**Task to carry out**
The reply should contain every line of the data, repeated exactly, and no pictures.

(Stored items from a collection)
════════════════════

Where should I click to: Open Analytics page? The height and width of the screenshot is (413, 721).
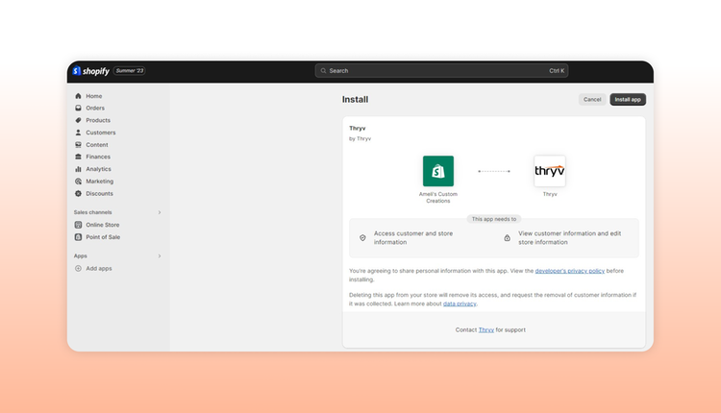pos(98,169)
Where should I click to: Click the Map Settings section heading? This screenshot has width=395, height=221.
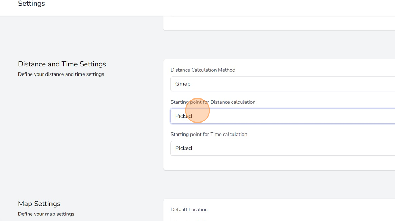pos(39,203)
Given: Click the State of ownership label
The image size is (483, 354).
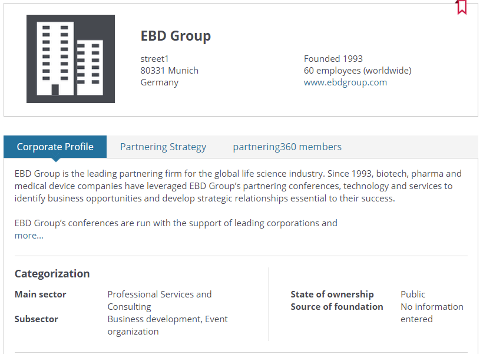Looking at the screenshot, I should [x=332, y=295].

════════════════════

**Output of the exercise**
Where should I click to: Open Analytics page? The height and width of the screenshot is (413, 721).
pos(98,169)
Where should I click to: Click the Map Settings section heading? This screenshot has width=395, height=221.
pos(39,203)
Given: Click the State of ownership label
The image size is (483, 354).
Looking at the screenshot, I should [x=332, y=295].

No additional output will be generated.